GOAL - Count the lines in the records below that contain the string "label". Give only the number.

EXTRACTED INFORMATION -
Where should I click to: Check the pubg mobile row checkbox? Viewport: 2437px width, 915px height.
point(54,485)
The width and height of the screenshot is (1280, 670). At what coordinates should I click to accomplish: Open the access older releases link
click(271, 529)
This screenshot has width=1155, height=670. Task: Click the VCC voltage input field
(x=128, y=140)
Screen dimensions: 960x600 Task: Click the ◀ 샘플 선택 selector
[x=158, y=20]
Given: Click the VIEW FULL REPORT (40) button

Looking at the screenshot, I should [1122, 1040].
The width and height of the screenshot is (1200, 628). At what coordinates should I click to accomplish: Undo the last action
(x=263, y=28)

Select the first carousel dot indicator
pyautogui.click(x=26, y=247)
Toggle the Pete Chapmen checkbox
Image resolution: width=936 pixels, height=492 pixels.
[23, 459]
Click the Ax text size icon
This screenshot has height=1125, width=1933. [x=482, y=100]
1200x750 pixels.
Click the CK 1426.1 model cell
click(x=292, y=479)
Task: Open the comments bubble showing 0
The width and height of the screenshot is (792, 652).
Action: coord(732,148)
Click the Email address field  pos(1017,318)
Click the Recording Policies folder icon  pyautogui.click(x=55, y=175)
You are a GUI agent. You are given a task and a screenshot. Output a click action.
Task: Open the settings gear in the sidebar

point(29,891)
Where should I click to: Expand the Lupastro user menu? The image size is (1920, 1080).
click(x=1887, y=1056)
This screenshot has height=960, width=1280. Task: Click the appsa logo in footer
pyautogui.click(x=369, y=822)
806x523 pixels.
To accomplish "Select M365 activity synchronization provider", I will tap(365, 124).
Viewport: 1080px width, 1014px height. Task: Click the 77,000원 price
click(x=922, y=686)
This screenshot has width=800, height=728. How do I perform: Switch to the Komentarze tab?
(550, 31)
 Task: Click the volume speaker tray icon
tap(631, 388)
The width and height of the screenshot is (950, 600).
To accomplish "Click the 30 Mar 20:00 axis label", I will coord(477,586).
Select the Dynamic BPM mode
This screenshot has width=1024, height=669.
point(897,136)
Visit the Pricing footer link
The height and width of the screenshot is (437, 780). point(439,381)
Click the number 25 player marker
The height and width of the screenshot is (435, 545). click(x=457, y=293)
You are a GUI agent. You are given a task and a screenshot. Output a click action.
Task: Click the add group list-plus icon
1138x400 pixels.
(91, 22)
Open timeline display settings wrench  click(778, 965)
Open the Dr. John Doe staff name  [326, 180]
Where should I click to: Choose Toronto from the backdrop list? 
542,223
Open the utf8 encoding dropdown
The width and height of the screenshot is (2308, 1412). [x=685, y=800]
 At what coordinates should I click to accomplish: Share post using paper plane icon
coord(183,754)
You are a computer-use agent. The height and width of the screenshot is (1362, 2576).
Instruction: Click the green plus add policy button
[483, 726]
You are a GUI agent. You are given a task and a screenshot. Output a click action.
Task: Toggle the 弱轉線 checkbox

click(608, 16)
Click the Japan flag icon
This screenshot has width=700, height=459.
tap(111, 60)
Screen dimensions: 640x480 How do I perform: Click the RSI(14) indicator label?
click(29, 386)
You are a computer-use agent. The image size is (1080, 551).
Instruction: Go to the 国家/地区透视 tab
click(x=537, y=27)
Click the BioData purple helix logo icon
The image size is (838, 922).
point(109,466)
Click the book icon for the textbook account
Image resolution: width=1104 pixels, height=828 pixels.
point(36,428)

COMPLETED EXERCISE - 2